- What is expected:
From the listing below, select every line where the word "Search" appears.

- Extracted information:
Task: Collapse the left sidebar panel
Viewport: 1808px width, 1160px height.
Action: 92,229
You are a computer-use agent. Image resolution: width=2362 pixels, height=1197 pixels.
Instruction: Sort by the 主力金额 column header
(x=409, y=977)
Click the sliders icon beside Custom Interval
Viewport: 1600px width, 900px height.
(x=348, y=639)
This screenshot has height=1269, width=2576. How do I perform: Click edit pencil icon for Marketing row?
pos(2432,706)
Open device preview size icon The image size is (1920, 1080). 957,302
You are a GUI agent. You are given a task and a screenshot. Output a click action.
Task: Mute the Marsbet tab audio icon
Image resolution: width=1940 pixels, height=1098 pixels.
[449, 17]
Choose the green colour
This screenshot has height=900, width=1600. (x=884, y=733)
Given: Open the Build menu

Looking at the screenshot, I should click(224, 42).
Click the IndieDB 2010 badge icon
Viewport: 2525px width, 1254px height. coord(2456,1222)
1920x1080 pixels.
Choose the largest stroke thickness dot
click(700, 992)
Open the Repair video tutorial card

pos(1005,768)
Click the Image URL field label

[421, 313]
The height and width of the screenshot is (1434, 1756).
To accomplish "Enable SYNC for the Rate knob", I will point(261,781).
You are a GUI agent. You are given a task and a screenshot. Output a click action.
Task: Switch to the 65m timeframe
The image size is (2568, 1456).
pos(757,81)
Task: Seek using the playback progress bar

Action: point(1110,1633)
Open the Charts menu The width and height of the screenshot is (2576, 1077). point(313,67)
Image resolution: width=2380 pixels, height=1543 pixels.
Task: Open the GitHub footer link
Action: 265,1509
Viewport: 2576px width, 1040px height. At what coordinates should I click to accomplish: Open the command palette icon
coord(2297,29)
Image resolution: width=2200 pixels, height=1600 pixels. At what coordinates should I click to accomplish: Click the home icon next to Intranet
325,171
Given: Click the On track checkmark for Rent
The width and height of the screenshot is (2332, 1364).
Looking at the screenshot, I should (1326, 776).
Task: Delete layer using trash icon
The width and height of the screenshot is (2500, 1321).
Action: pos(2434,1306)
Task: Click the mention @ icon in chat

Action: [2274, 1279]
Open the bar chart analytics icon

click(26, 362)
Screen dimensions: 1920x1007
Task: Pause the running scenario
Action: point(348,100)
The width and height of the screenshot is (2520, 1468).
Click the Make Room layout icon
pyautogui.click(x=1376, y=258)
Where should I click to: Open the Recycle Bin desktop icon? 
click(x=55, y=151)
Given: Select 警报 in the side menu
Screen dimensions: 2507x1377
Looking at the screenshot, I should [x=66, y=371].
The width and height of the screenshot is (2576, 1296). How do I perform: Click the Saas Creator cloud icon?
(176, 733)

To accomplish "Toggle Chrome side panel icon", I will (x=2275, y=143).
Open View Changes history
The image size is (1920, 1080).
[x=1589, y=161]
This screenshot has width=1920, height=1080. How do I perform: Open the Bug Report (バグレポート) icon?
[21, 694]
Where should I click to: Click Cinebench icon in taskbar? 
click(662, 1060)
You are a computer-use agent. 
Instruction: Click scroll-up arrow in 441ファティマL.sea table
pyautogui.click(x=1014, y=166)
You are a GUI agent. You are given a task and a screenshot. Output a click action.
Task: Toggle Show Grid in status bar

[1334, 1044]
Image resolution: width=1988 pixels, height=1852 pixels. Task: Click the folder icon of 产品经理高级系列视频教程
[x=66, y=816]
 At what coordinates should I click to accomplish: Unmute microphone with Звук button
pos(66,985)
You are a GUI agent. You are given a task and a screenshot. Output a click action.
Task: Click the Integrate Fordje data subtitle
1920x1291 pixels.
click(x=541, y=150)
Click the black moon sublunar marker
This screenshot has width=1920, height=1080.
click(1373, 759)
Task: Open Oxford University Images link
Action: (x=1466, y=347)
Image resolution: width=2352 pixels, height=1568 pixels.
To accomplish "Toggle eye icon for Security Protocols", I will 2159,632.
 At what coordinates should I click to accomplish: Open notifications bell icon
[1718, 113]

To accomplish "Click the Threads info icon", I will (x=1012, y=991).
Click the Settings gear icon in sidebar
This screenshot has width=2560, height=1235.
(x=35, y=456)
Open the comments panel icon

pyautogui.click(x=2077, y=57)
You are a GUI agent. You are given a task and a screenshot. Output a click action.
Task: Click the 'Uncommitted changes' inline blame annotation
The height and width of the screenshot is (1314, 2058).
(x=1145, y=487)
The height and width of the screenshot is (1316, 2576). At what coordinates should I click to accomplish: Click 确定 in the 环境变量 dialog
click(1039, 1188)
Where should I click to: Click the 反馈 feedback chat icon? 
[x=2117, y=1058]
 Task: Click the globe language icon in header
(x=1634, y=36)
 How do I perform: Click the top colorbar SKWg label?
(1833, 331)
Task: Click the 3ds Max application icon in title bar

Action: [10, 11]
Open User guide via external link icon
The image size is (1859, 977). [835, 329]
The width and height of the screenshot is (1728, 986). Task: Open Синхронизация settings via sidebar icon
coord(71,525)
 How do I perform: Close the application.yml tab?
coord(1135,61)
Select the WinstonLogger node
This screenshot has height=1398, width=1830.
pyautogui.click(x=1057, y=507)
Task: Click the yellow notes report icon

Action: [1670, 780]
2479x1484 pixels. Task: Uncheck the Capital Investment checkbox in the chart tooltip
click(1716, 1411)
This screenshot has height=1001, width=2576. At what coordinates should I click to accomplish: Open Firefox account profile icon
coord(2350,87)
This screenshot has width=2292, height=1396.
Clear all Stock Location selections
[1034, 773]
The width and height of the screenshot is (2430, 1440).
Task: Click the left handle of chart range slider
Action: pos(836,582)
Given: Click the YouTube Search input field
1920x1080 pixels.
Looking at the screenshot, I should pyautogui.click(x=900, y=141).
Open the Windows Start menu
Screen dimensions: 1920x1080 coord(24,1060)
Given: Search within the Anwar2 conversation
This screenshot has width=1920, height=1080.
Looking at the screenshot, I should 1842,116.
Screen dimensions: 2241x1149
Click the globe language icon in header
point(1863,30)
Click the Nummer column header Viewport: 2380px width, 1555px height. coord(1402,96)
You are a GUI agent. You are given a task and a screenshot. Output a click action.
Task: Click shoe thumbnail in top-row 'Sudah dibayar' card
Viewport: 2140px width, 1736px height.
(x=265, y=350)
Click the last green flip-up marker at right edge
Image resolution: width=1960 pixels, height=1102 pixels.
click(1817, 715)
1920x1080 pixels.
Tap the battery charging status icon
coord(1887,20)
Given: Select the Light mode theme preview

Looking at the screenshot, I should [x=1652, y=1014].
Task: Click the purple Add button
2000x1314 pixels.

- Exercise solution:
Given: Click the YouTube Search input field
Given: Search within the Anwar2 conversation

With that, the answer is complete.